* _Cuplikan Dokumen_
******

Begitu pula Rio Dondokambey yang tidak lain putra sulung Gubernur Sulut Olly Dondokambey. Bahkan, relasi politik keluarga Dondokambey dalam perpolitikan Sulut tidak hanya pada kedua sosok ayah dan anak. Kakak perempuan Olly, Adriana Charlotte Dondokambey, kini sukses merebut kursi DPD setelah tercatat sebagai anggota DPR.
Bagi kalangan perempuan, garis keturunan menjadi salah satu modal status simbolik sekaligus privilese dalam menaklukkan halangan politik. Tidak mengherankan pula jika pengenalan suatu tokoh, sebagaimana yang dikenalkan Jefry, sopir travel di atas, kepada lawan bicaranya, tidak akan terlepas dari bayang penyebutan posisi ketokohan orangtua dari sosok yang dirujuk.
Pada sisi lain, kecenderungan masih signifikannya bekerja faktor primordial dalam beragam ajang kontestasi politik di negeri ini, termasuk Sulut, dapat dilihat sebagai determinan peningkatan dukungan. Faktor primordial semacam kedaerahan dan keyakinan yang disandang para politikus, misalnya, menjadi faktor berpengaruh yang diberdayakan sebagai modal politik.

******

* _Tugas Tertulis_
1 - Bagaimana bunyi teks tentang politik keluarga di Sulut mulai dari "Bagi kalangan perempuan, garis" sampai dengan "sebagai modal politik." jika "primordial" diganti menjadi "sektarian"?
2 - Lanjutkan teks tentang politik keluarga di Sulut setelah kalimat terakhirnya.
Item-item merupakan bahan terpisah dari teks tentang politik keluarga di Sulut.

******

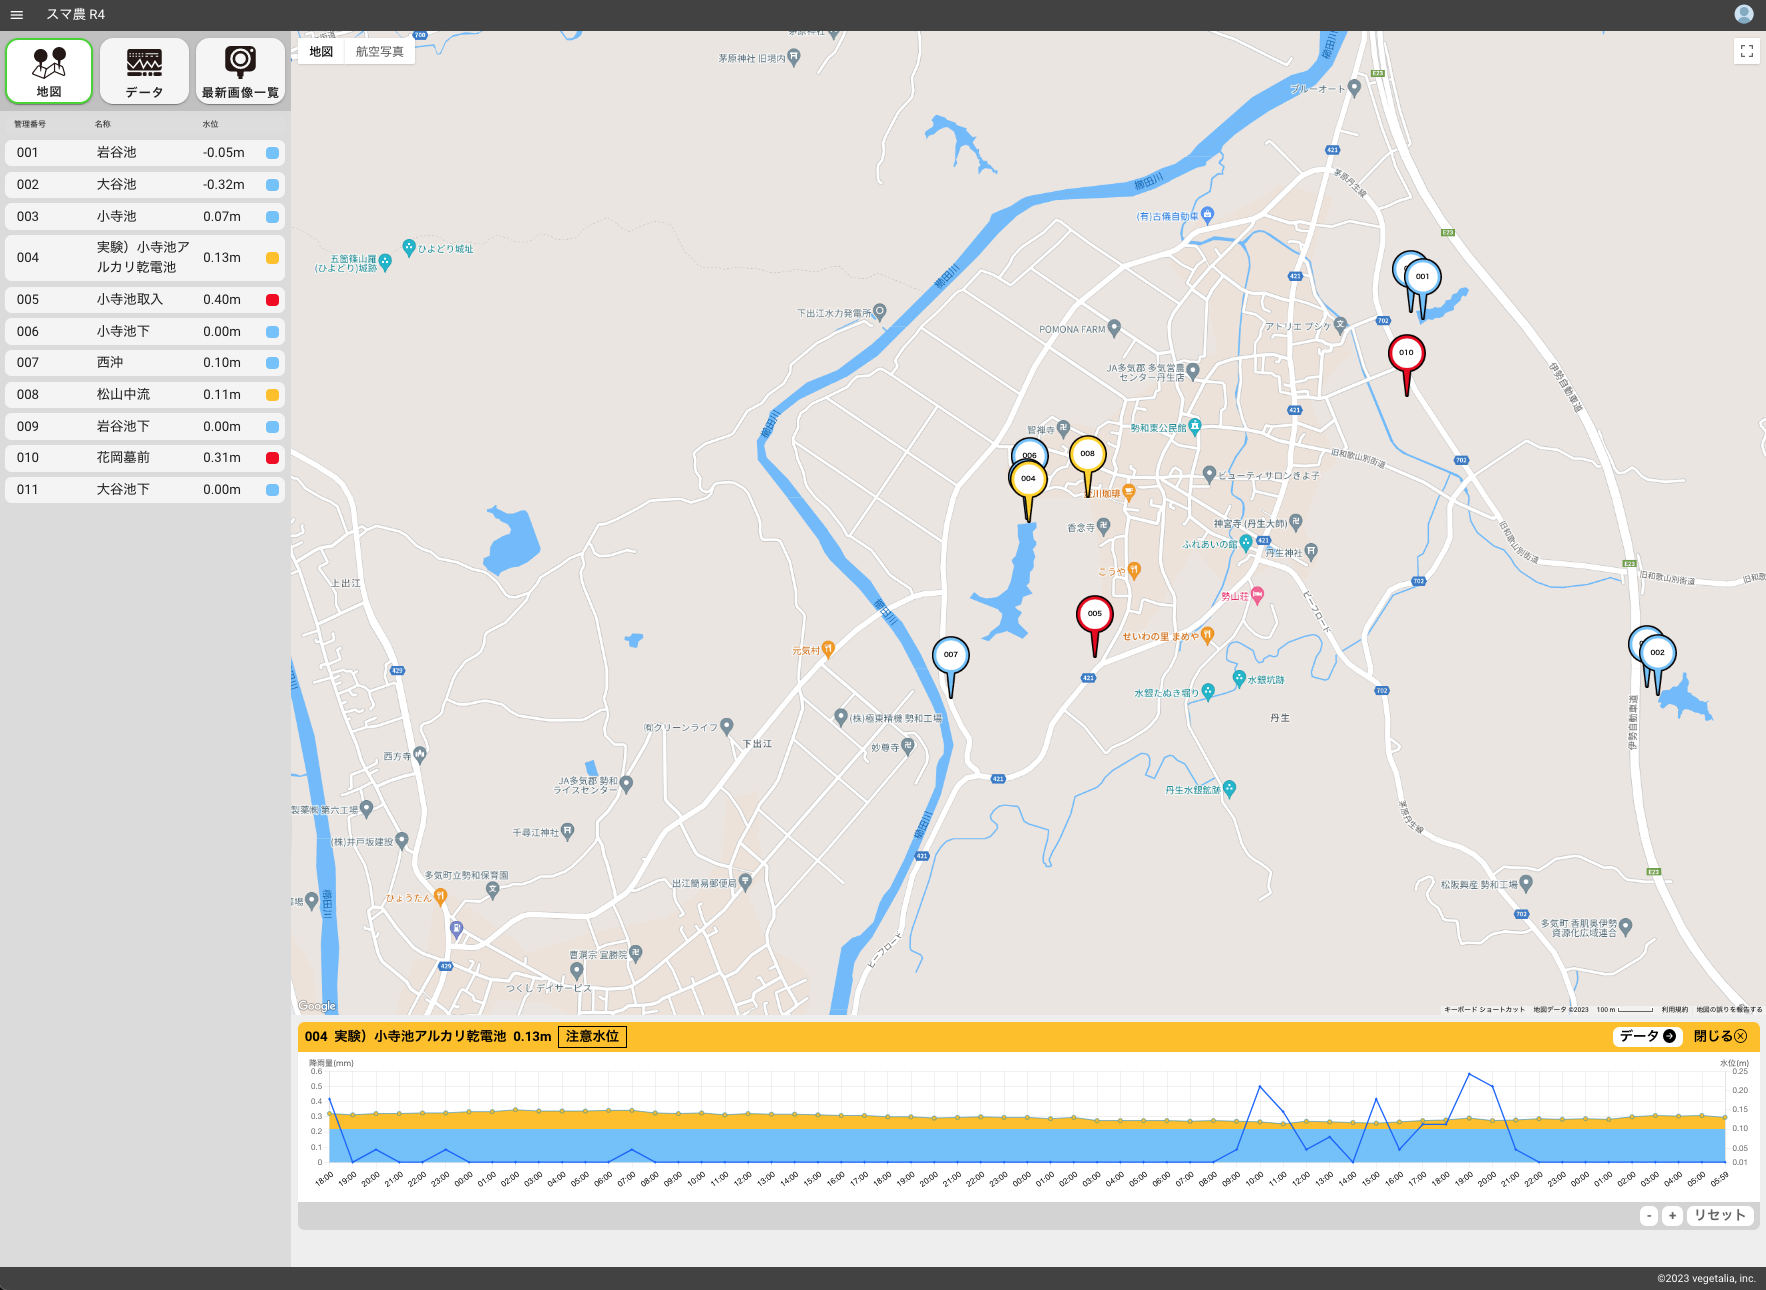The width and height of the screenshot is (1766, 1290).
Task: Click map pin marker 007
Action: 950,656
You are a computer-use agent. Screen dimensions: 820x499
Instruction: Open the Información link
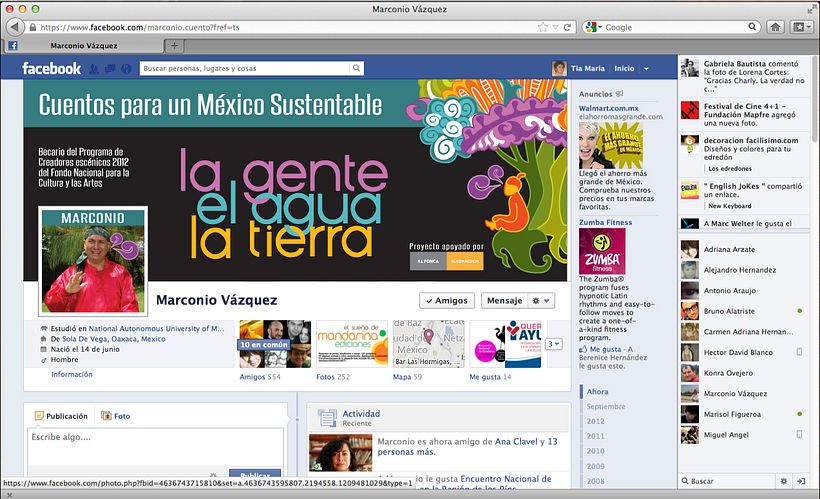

******

* _Jawaban Tugas_
1 -
Bagi kalangan perempuan, garis keturunan menjadi salah satu modal status simbolik sekaligus privilese dalam menaklukkan halangan politik. Tidak mengherankan pula jika pengenalan suatu tokoh, sebagaimana yang dikenalkan Jefry, sopir travel di atas, kepada lawan bicaranya, tidak akan terlepas dari bayang penyebutan posisi ketokohan orangtua dari sosok yang dirujuk.
Pada sisi lain, kecenderungan masih signifikannya bekerja faktor sektarian dalam beragam ajang kontestasi politik di negeri ini, termasuk Sulut, dapat dilihat sebagai determinan peningkatan dukungan. Faktor sektarian semacam kedaerahan dan keyakinan yang disandang para politikus, misalnya, menjadi faktor berpengaruh yang diberdayakan sebagai modal politik.

2 -
Dengan mencermati akumulasi dukungan pemilih pada setiap tokoh yang berkontestasi di Sulut, terlihat jelas bahwa basis dukungan terbesar pada sosok masing-masing berasal dari wilayah kelahiran ataupun keturunannya berasal. Dalam perebutan kursi DPD dan DPR di Sulut, besaran dukungan terhadap setiap sosok seolah terbagi dalam keterpilahan wilayah.
Keterpilahan wilayah ini seperti kantong politik Minahasa, baik Minahasa, Minahasa Selatan, Minahasa Utara, Minahasa Tenggara, Kota Manado, maupun Bitung; wilayah Kepulauan Sangihe, Talaud; serta wilayah Bolaang Mongondow, baik Bolaang Mongondow, Bolaang Mongondow Selatan, Bolaang Mongondow Timur, Bolaang Mongondow Utara, maupun Kotamobagu.
Dalam konteks persaingan politik, faktor modal turunan dan kedaerahan yang bersifat primordial ini dapat diberdayakan menjadi modal sosial jaringan politik yang kian menguatkan posisi dukungan tiap-tiap kontestan politik. Saat menguasai kursi DPR pada Pemilu 2019, misalnya, caleg PDI-P kala itu, Adriana Dondokambey, mendapatkan dukungan besar di kantong suara Minahasa dan Manado. Tidak banyak dukungan diperoleh dari wilayah Bolaang Mongondow dan sekitarnya.
Kondisi yang kurang lebih sama mengantarkan Vanda Sarundajang melenggang ke DPR. Sementara Hillary Lasut membangun basis dukungan di Kepulauan Talaud, Manado, Minahasa, dan Minahasa Tenggara. Pada pemilu kali ini, keunggulan Adriana merebut kursi DPD ataupun Hillary menguasai dukungan tertinggi DPR tidak lepas dari keunggulan di basis wilayah kemenangan yang lekat dengan identitas sosial mereka.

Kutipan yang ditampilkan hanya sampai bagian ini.